Count the lines in the entries below that contain the string "Toggle", and reply with only that number.

Item coordinate data
⁂

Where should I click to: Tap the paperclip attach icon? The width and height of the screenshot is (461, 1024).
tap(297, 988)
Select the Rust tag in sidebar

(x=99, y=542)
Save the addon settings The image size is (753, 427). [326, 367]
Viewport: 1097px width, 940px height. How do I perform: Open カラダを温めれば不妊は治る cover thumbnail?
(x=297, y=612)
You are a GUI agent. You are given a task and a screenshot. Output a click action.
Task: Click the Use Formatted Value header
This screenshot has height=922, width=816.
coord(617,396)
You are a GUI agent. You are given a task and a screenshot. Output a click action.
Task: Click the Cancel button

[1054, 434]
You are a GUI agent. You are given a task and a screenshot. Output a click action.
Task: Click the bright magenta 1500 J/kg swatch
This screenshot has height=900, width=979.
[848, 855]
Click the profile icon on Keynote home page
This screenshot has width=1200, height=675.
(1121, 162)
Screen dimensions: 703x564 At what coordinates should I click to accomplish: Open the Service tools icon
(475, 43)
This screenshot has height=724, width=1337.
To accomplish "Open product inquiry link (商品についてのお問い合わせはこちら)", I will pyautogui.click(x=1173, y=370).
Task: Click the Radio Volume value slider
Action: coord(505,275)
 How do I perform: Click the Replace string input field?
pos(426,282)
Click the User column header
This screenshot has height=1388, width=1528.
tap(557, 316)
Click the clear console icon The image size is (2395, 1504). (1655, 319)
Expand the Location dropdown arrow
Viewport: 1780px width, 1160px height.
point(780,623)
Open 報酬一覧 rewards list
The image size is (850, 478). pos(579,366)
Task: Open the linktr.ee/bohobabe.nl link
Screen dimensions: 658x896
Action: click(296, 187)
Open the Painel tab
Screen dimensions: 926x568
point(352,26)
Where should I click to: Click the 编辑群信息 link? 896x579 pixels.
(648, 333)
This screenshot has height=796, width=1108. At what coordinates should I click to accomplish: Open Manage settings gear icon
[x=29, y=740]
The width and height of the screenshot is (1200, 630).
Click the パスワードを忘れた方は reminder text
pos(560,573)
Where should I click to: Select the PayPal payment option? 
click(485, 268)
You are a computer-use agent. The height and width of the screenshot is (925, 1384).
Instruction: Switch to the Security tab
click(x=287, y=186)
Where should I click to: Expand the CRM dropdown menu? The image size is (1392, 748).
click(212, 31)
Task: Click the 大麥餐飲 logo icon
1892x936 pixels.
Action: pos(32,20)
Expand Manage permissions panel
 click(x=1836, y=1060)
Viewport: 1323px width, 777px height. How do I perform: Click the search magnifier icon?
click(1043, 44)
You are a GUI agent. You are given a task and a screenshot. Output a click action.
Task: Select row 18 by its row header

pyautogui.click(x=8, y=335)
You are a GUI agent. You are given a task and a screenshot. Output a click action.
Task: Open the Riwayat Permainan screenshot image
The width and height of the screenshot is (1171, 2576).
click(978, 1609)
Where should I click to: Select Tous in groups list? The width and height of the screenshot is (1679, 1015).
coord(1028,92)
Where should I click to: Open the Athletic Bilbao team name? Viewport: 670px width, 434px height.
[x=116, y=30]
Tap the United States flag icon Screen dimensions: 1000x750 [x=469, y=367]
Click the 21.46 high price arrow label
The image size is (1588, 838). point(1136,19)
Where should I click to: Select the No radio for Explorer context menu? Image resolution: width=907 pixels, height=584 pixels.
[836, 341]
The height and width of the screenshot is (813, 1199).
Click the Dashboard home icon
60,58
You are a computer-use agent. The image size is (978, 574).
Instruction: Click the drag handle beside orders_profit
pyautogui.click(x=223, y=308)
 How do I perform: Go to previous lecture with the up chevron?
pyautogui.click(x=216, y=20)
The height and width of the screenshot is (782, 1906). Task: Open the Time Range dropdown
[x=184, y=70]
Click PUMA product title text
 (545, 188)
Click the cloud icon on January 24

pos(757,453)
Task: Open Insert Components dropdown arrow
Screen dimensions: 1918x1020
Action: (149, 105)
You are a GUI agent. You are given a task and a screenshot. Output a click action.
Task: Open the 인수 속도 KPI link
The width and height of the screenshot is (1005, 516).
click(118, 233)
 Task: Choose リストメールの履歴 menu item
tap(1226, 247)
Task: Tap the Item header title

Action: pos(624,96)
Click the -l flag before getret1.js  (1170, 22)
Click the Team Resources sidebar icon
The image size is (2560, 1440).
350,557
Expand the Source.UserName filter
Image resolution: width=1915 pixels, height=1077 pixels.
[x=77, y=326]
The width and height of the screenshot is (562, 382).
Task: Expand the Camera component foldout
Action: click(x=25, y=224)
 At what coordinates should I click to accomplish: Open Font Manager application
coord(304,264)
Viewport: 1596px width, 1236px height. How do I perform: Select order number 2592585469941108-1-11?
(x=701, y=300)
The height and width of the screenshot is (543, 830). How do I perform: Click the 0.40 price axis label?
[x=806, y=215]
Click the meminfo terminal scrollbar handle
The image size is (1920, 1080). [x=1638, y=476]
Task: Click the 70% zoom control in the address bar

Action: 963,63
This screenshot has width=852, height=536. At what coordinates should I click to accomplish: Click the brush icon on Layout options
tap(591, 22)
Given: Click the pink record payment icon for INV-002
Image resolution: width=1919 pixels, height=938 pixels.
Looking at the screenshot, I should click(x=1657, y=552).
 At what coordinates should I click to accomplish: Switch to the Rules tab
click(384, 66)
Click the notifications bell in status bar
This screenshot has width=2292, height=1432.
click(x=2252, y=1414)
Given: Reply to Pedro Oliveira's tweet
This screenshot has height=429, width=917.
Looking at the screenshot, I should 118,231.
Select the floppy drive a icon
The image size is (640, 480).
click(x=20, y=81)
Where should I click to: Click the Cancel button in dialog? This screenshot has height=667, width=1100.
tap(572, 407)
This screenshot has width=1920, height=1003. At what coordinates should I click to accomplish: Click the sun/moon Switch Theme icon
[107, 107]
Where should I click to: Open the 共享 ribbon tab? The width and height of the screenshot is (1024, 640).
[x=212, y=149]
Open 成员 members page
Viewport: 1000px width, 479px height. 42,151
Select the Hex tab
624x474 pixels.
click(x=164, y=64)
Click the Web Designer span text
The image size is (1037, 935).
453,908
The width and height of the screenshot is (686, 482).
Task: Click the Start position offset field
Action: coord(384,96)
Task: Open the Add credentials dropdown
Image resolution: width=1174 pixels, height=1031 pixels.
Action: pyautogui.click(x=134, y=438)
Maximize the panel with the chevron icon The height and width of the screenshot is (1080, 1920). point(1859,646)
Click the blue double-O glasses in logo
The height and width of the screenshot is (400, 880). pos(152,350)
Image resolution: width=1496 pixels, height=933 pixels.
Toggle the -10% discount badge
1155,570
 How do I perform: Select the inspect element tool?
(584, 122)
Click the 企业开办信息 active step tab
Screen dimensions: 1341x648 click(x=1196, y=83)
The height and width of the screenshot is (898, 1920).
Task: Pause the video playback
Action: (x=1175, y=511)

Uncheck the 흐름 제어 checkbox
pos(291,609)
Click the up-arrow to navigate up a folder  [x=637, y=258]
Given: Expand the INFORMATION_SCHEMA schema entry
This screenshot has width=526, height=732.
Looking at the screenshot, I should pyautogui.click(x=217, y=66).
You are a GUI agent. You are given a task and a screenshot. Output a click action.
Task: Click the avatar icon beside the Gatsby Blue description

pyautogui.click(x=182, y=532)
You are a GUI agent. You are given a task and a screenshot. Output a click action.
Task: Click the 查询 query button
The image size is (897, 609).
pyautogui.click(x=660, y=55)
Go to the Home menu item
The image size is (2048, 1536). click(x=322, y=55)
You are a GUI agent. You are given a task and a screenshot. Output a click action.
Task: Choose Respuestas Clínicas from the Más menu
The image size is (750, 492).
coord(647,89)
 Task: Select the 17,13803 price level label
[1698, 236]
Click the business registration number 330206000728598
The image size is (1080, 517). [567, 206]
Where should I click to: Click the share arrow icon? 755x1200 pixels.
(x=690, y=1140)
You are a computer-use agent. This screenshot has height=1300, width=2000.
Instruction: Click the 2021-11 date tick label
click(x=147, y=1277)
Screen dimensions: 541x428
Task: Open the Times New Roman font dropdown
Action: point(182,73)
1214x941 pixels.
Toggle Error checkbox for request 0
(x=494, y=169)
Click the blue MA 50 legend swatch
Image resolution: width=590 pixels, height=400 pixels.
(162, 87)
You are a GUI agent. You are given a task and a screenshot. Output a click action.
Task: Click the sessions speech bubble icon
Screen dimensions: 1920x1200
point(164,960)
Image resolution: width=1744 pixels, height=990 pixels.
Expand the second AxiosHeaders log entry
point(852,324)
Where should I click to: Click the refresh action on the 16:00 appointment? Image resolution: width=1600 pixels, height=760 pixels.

⁂

**Full response:**
2